[Task description] Report every line of the material below that contains the string "screenshot", copying each such line in full. Case counts.

[Dataset extract]
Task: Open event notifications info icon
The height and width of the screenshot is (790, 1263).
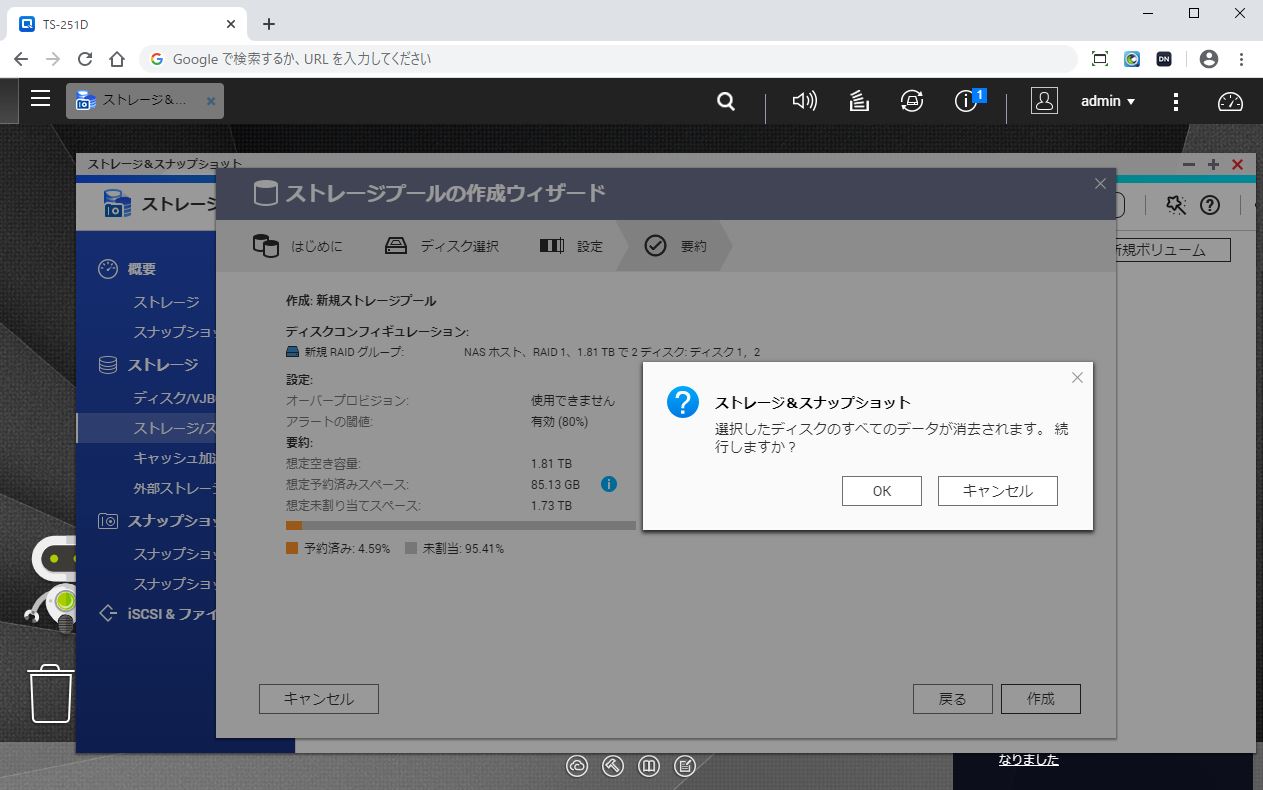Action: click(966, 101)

...

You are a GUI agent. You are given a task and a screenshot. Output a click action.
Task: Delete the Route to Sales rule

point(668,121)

[Output]
The height and width of the screenshot is (790, 1263).
You are a GUI agent. You are given a task and a screenshot. Output a click action.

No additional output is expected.